First, Aslan and our Savior. Aslan is the most important character in the Chronicles and the only character to appear in all seven books. Aslan is a talking lion and the Son of the great Emperor-beyond-the-Sea. Aslan is not a tame lion; he does what he wants to do and is very powerful. But he is good. He is also wise, gentle, and compassionate.
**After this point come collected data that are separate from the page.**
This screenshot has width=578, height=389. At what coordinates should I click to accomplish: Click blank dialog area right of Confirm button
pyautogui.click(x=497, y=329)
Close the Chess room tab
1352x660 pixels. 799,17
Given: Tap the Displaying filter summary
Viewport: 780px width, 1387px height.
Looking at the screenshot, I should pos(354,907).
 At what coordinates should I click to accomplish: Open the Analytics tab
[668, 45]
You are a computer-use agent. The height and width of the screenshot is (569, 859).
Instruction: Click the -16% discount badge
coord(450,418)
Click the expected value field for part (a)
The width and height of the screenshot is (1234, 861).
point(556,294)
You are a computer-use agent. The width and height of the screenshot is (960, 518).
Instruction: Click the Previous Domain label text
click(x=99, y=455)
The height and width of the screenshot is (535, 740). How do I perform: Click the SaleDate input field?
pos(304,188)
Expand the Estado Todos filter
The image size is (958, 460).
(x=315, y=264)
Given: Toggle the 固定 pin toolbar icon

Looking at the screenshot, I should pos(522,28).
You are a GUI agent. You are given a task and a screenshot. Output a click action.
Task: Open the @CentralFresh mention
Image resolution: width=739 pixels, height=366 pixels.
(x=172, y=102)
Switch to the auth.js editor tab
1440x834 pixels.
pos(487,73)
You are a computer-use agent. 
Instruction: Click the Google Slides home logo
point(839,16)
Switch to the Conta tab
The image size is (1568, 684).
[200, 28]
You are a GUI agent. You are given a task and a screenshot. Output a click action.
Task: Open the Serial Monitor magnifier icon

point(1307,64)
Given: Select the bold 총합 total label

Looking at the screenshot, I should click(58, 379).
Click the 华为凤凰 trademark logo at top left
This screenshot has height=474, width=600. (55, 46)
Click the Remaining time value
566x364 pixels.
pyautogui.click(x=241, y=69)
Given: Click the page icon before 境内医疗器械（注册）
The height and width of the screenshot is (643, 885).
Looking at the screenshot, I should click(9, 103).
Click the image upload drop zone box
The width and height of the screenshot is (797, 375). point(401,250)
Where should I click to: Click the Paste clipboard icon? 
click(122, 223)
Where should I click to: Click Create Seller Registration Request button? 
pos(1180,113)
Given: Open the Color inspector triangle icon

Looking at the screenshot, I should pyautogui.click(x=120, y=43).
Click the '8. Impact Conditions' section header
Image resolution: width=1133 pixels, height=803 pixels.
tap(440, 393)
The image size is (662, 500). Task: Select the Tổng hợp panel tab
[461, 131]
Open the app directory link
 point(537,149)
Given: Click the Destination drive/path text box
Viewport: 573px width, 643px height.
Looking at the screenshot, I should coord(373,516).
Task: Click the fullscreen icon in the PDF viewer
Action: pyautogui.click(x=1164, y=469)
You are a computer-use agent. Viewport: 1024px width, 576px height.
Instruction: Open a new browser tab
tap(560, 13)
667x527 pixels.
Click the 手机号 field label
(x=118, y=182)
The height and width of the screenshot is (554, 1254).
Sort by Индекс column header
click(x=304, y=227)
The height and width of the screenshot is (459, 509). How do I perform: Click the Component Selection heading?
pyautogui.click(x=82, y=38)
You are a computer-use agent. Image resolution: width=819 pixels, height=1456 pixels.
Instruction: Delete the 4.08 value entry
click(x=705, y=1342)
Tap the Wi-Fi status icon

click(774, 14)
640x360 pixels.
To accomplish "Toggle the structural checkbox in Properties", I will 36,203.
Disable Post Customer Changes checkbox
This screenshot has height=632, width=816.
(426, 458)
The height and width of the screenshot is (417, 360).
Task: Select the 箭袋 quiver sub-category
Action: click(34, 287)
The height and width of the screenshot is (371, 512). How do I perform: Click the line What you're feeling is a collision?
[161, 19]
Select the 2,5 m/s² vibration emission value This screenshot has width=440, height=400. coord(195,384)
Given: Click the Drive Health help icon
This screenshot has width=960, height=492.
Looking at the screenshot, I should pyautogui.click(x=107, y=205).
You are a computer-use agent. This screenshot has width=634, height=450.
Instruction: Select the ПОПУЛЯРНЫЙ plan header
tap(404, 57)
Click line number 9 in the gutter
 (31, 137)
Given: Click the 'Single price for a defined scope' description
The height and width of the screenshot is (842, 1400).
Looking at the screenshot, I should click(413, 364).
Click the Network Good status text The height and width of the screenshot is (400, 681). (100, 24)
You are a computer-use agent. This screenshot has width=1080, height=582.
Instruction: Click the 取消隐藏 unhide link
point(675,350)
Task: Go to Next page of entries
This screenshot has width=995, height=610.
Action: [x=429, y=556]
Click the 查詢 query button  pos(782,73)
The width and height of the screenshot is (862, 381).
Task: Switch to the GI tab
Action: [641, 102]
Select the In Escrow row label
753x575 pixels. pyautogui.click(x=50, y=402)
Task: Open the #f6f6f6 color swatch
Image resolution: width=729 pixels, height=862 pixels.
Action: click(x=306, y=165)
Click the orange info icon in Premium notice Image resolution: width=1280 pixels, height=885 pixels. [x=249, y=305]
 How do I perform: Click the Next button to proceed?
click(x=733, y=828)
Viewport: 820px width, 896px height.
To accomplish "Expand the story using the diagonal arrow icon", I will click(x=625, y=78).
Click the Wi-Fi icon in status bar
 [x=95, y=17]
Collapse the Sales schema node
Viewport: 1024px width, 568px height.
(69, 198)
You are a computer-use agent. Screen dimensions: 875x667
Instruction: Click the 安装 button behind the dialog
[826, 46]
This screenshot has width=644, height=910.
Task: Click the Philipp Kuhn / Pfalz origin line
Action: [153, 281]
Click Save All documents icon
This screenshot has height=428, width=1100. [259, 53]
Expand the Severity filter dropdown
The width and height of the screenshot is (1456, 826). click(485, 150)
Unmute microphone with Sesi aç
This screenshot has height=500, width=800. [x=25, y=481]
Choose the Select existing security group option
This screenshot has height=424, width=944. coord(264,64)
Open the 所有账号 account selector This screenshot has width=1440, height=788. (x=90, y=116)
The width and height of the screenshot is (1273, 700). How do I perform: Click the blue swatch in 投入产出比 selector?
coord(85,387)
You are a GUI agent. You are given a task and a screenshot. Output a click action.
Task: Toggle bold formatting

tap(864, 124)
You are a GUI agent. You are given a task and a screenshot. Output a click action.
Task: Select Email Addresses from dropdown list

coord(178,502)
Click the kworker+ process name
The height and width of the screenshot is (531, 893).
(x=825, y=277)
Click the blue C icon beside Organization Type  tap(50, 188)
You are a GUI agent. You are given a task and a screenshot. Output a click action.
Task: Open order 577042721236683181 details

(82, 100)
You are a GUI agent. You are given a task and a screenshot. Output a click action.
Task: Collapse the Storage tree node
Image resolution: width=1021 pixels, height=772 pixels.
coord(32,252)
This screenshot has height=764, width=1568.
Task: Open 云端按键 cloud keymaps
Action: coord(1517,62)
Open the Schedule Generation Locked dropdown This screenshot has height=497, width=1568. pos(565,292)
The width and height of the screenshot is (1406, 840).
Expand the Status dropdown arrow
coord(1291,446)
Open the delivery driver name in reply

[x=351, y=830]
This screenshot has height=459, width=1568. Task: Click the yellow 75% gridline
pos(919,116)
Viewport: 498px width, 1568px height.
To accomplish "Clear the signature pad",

Aslan has a hidden meaning. He represents someone from our world! In The Voyage of the Dawn Treader, Aslan tells Lucy and Edmund they will not come back to Narnia again. Lucy cries and realizes that when she goes back to her own world, Earth, it isn’t Narnia she will miss, it’s Aslan. Lucy says to Aslan, “We shan’t meet you there. And how can we live never meeting you?“ “But you shall meet me, dear one,” says Aslan. “Are you there too, Sir?” “I am,” he says. “But there I have another name. You must learn to know me by that name.” This means Aslan is patterned after someone from our world. Who is it? C. S. Lewis says it’s the Son of God. So, Aslan represents Jesus! Aslan goes on to say, “This was the very reason why you were brought to Narnia, that by knowing me here for a little, you may know me better there.” What C. S. Lewis is telling us, is that by studying Aslan in Narnia, we may know Jesus better here on Earth. There are many similarities between Aslan and Jesus.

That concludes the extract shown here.